[Data entries]

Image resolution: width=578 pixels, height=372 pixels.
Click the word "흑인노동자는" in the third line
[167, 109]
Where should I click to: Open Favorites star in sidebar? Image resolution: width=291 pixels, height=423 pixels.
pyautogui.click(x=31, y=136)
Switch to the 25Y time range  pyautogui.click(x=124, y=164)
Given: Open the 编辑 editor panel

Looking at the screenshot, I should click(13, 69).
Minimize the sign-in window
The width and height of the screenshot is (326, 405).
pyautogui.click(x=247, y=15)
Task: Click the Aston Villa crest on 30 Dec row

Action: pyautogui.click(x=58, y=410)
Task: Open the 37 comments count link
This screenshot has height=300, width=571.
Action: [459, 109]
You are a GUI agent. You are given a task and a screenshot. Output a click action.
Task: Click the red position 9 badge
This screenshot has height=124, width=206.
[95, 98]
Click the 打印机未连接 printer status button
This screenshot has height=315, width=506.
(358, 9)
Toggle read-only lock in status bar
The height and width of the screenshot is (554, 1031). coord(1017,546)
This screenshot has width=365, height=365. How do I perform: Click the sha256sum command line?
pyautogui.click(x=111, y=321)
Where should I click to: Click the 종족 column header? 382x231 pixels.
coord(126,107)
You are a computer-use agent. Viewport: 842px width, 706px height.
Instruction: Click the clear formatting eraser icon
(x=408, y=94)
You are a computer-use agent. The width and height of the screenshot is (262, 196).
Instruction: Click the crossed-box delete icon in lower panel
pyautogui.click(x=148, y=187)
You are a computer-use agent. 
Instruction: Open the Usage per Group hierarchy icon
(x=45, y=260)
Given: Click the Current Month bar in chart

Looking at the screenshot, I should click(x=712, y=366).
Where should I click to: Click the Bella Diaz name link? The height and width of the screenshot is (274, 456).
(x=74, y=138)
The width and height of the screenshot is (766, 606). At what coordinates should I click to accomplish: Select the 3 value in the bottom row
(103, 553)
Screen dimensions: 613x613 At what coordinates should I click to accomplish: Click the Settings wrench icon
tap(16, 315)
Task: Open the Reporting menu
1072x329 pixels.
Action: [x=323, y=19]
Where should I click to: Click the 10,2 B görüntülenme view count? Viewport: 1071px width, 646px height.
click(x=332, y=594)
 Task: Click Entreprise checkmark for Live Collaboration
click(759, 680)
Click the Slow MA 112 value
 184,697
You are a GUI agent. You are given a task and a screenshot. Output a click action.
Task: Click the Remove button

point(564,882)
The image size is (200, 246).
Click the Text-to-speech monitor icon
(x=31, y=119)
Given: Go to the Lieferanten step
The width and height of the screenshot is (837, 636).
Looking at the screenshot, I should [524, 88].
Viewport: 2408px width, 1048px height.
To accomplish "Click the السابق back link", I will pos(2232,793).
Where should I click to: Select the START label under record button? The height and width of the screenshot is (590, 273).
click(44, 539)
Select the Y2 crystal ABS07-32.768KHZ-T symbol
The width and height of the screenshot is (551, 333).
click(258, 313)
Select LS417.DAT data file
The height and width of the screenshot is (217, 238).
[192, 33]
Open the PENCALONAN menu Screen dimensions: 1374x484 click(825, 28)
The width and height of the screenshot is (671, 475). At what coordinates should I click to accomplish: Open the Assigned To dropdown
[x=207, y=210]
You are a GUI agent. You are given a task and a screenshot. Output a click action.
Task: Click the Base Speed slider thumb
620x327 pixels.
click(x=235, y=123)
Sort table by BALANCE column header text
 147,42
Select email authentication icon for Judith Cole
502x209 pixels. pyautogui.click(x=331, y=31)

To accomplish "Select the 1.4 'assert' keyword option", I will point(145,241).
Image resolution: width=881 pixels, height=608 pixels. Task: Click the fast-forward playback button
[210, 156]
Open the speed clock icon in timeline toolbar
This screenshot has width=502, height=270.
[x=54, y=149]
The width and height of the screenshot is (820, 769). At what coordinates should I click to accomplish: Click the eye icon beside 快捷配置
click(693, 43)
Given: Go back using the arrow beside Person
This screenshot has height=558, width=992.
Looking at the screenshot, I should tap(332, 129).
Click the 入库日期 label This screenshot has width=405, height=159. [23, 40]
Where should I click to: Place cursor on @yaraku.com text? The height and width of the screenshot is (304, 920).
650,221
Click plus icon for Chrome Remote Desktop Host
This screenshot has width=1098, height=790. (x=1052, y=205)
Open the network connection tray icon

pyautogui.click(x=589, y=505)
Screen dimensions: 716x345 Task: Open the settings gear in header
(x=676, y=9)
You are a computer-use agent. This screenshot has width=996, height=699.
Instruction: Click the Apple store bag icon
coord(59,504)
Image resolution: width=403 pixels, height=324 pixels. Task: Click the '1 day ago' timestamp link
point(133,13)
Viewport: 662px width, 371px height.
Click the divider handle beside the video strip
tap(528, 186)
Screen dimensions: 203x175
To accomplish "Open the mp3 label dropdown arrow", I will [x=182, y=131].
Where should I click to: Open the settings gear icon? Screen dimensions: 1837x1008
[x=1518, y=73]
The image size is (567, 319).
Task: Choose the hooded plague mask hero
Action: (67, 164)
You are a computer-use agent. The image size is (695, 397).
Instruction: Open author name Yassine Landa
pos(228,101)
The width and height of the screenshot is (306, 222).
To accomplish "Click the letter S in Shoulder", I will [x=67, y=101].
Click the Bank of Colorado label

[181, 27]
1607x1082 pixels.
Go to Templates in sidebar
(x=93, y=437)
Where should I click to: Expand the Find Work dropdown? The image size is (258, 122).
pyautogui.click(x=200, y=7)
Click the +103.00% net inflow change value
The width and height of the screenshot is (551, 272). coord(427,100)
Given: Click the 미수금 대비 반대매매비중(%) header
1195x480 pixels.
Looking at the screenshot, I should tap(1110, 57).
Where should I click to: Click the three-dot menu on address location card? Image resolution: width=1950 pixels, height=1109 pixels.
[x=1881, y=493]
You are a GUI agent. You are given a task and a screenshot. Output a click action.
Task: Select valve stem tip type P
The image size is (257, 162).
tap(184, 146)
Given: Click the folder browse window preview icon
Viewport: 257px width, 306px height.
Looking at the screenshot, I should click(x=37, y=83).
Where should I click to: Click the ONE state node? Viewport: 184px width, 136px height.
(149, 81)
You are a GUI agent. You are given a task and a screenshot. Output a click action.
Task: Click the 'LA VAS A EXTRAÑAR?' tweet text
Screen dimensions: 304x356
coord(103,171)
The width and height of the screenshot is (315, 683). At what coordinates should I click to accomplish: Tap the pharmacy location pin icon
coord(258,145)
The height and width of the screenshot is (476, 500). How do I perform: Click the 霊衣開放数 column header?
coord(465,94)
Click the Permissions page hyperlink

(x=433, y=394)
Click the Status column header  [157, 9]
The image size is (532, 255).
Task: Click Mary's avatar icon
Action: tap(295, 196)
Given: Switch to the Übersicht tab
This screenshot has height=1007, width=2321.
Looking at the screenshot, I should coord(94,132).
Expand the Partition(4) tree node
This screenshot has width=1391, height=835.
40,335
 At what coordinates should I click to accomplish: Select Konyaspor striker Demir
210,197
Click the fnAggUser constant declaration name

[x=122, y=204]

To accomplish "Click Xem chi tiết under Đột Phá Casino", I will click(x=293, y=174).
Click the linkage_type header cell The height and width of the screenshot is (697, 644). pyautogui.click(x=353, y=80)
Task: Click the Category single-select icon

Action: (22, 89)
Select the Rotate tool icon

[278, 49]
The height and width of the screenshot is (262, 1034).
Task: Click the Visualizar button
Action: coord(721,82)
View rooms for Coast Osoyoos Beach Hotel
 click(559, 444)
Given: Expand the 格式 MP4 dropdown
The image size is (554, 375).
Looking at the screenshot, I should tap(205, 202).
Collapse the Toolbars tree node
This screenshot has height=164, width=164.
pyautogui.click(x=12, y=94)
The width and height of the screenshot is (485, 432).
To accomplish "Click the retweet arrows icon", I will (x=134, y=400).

**EXERCISE AIM:** Look through the entries above, find each line containing "window", and copy it.

**ANSWER TO THE PROBLEM:**
Minimize the sign-in window
Given: Click the folder browse window preview icon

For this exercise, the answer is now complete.